**What you are asked to do:** Carry forward the text on the galaxy M58 below, writing new material that follows on from its final sentence.

**Text:**
Galactic superclusters, gravitationally bound groups of hundreds of thousands of galaxies, dominate the macroscopic structure of the universe. Some of the largest structures known, they make patterns of filaments and voids throughout space. Our galaxy, the Milk Way, is just one member of the myriads of galaxies making up the Virgo Supercluster. At the center of this supercluster is the Virgo Cluster, a smaller cluster of approximately 2000 galaxies. M58, the galaxy pictured above, is one of the brightest members of the Virgo Cluster.

Located 60 million light years away, M58 has a diameter of 41 thousand light years, close to a third of the size of the Milky Way. To give you a sense of the scale of the image, the picture is 326 arcsec by 347 arcsec, which at the distance of M58 translates into 95 thousand light years by 101 light years.

Looking at the picture, you can see a bright bar of light running from the upper left of the galaxy to the lower right. The spiral arms start from the end of the bar and then curve around. The presence of the bar is what gained M58 its classification as a barred spiral galaxy, a classification it shares with roughly a third of the other spiral galaxies.

Also visible in the image above is a bluer region slightly up and to the right of the center of the galaxy. Since young stars are hotter and thus bluer than their older and cooler compatriots, the blueness of this area may indicate a star forming region. In such an area, interstellar gas would be gradually accreting into denser regions and those regions would continue to collapse in on themselves until dense enough to trigger fusion, igniting the new stars.

At the center of M58 resides a super massive black hole. Its mass has been estimated to be 6±1x107 solar masses. Naturally, such a black hole, since it emits no light, cannot be observed directly. However, as matter rotates around the black hole, falling inward, it emits large amounts of radiation. This radiation is what is observed as a bright peak in the center of x-ray images (see the image below), not the optical image above. Galaxy like this are described as having Active Galactic Nuclei.

Light Profile

The image above also provides us with more quantitative information about M58. The brightness of the galaxy can be graphed as a function of the distance from the center of the galaxy. This is done, along several axes, in the graphs below. In these graphs, the brightness sharply increases as the radius goes to zero. This is because the core, or bulge, of the galaxy is so much brighter than the arms. The brightness decreases in a more linear fashion once we have moved away from the bulge. However, there is another bend in the light profile curve for the minor axis; this is due to the bar. Light profiles are compared by scale length, the radial distance needed for the light from the galaxy to decrease by approximately one third. The scale length for the major axis is 1.84±0.09 kpc and for the minor axis, it is 0.95±0.09 kpc. Other spiral galaxies examined by the class had scale lengths between 0.6 and 1.8 kpc, so M58 is on the very large end of the spectrum.

If we were looking at the galaxy face on, the major and minor axes would have the same scale length, since galaxies are roughly symmetric. As it is, we can use trigonometry to calculate the angle of inclination for M58. Unfortunately, such a calculation is complicated due to the influence of the bar. Using an approximation to isophotes, comparing the radii at the same brightness, the angle of inclination was found to be 44º.

**Material provided:**
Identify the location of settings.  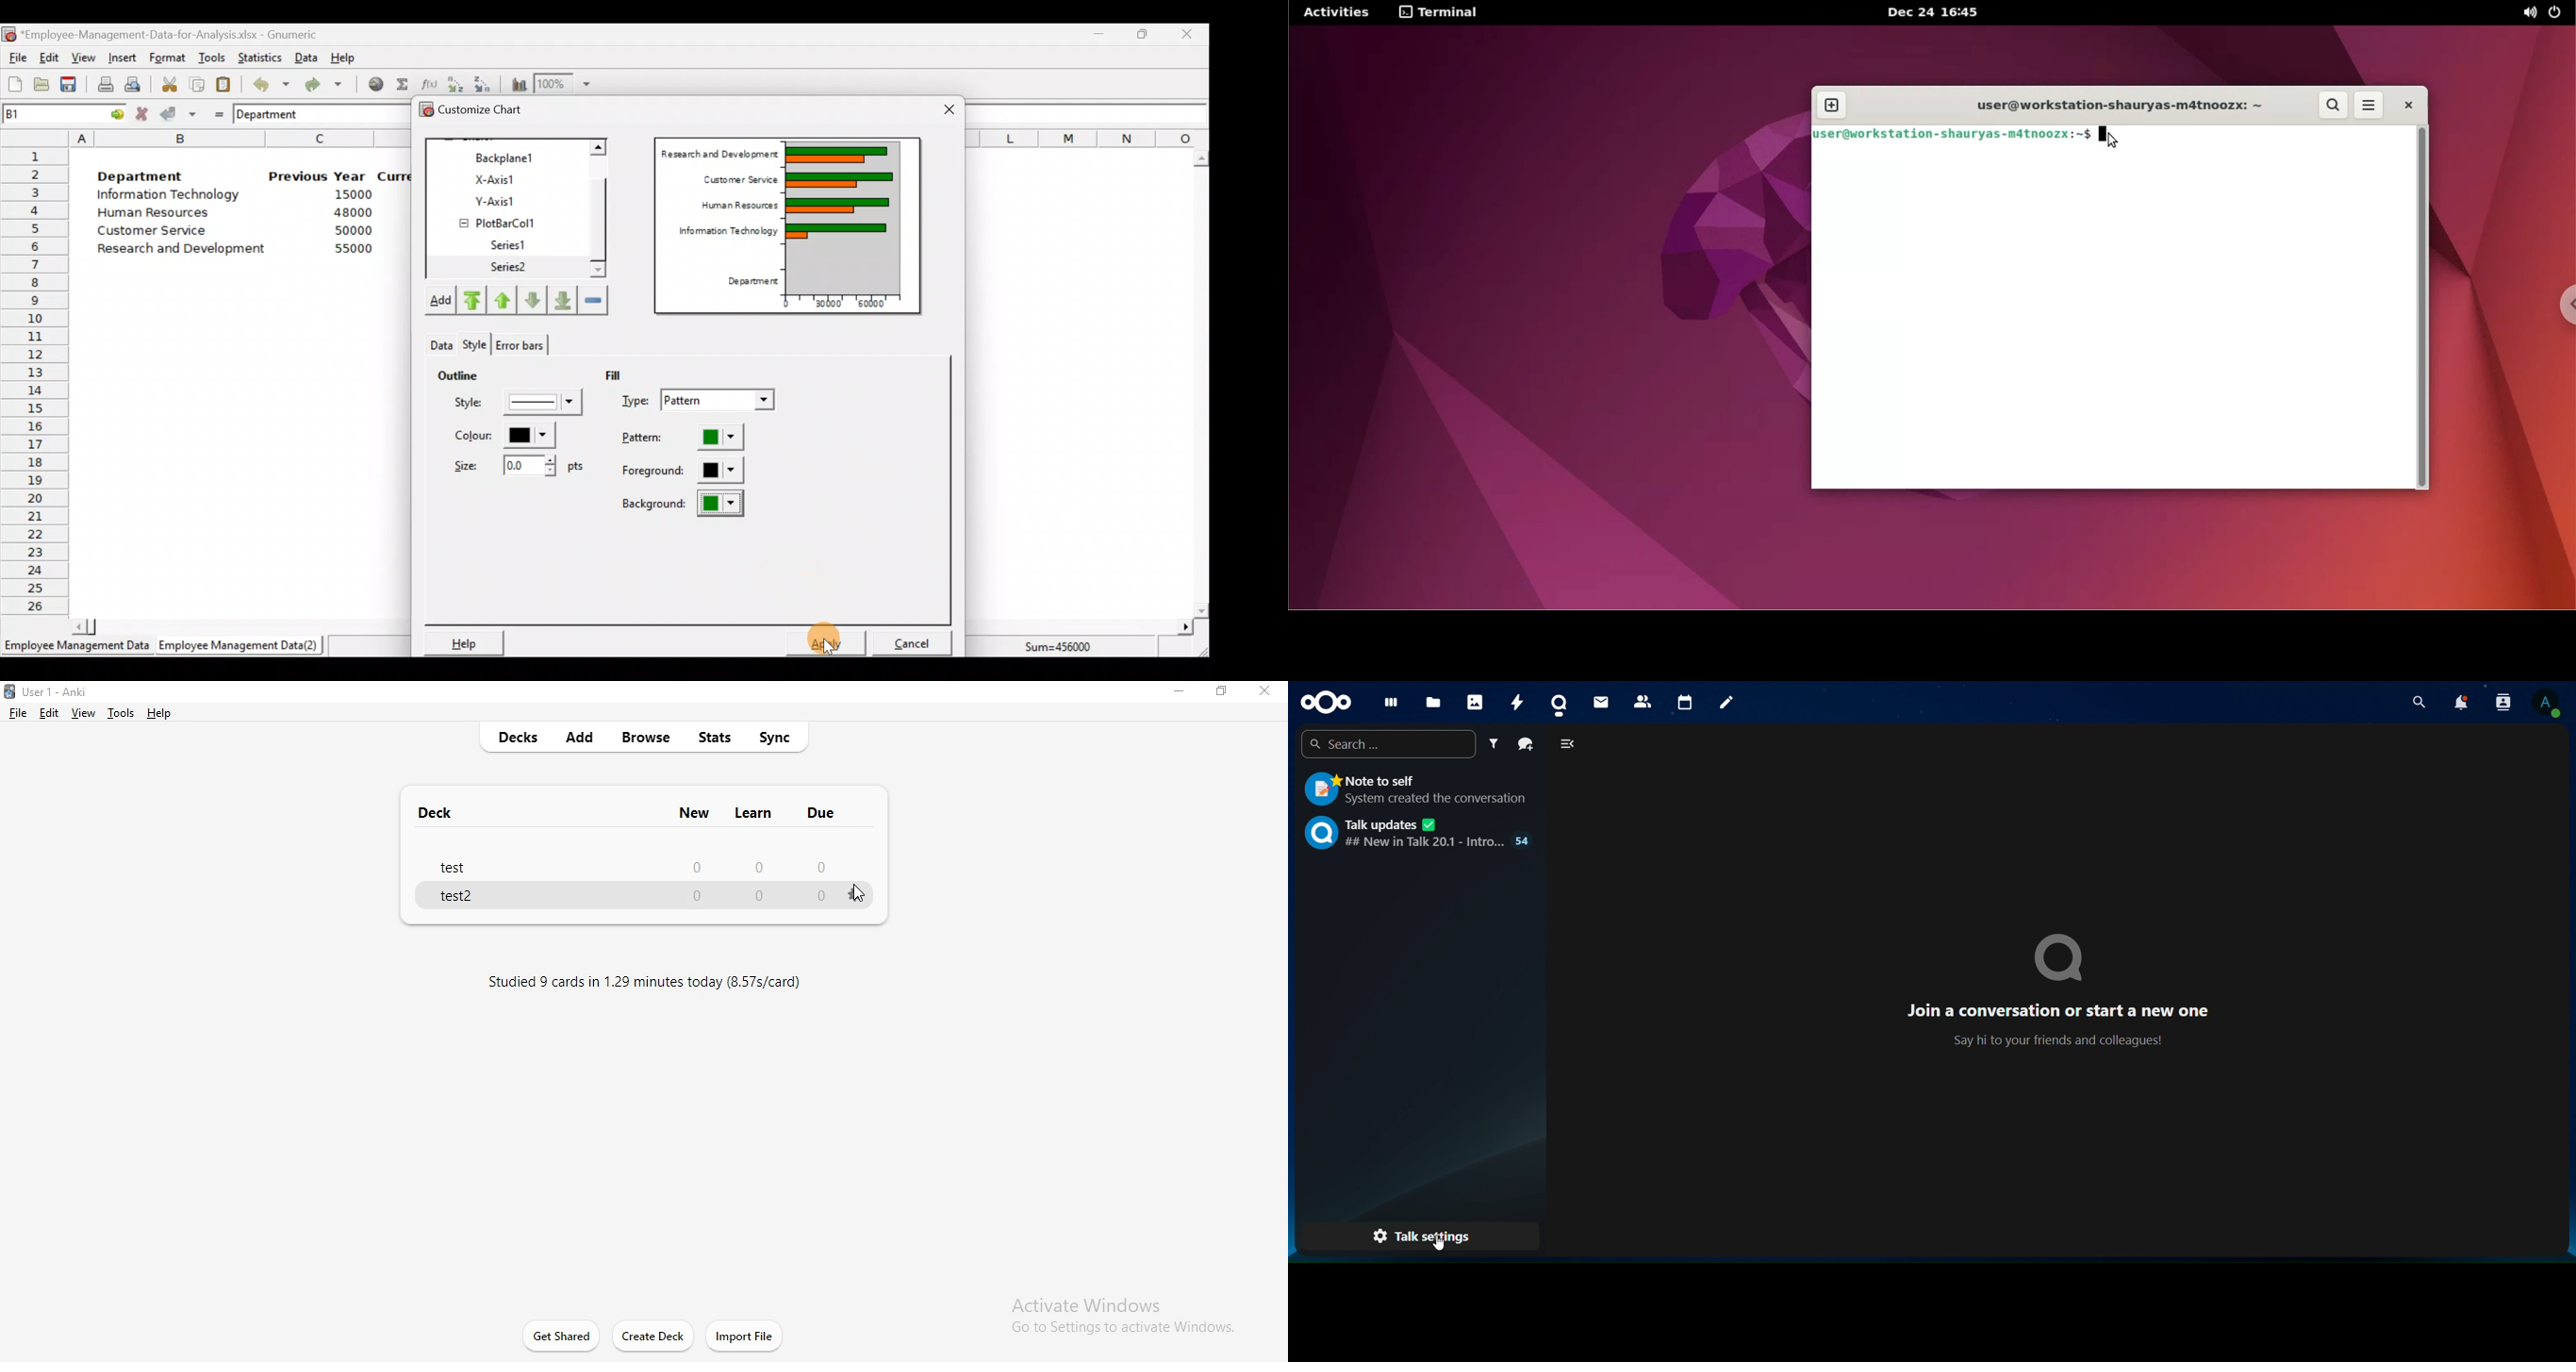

**Task response:**
M58 Light Profile: Major Axis

M58 Light Profile: Minor Axis

All along, affects due to the bar have been mentioned. More information can be extracted from the image if we look at the light profile along the bar itself. Here is the characteristic radius is 0.954±0.0135 kpc. We can immediately see that this light profile is less smooth than for the other axes. The first bump is due to the bar ending and the second signifies some ring structure.

M58 Light Profile: Bar

Other Wavelengths

M58: Infrared

This image includes data taken both in the visible wavelengths and in the near infrared. The galaxy overall appears much redder, although the blue region is still visible. This increase in redness is due to light from older and cooler stars. The majority of the light is still concentrated in the bulge and along the arms, showing that the stars of all ages follow roughly the same distribution pattern.
Taken with Palomar1.5m by Zsolt Frei, Puragra Guhathakurta, James E. Gunn and J. Anthony Tyson  
M58: UV In this image, taken in ultraviolet, the bar and central bulge almost completely disappear. Instead, a ring like structure becomes apparent. Ultraviolet light should highlight regions of star formation and younger stars. Note the greater brightness of the blue spot. This images implies that most of the younger stars are located away from the core and in the edges of the galaxy.

Taken with Galex, by A. Gil de Paz, et al.

M58: x-ray This image is taken in x-ray, with the curves showing lines of constant brightness. The contrast is reversed so brighter objects are darker. Here we can see none of the spiral or bar structure so prominent in other wavelengths. Instead, the galaxy is dominated by a bright point source at the center of the galaxy. This point source is the Active Galactic Nucleus and we are seeing the x-ray emission due to the matter falling into the central black hole.
Taken with the Einstein Observatory by G. Fabbiano, D.-W. Kim, and G. Trinchieri  


Data Reduction

The images used to produce the main image above were taken with the 16 in telescope at the Calvin Rehoboth Remote Observatory. Data was taken in four filters: clear (C), blue (B), red (R) and green (V). Exposure times are listed below. Images were calibrated using flats, darks and bias to remove artifacts due to optical, digital and thermal effects from the camera and telescope. Next all the images in each filter were median combined in order to remove additional artifacts in individual images and to enhance faint structure. The images were then color combined, with the clear image used to define structure and each of the other three filters to determine the appropriate color. Color balance was adjusted to make the stars appear white. Saturation was increased to enhance the blue color of the galaxy. Finally, the gamma stretch was modified in order to both not overexposure the center of the galaxy and to bring out some of the faint structure in the arms.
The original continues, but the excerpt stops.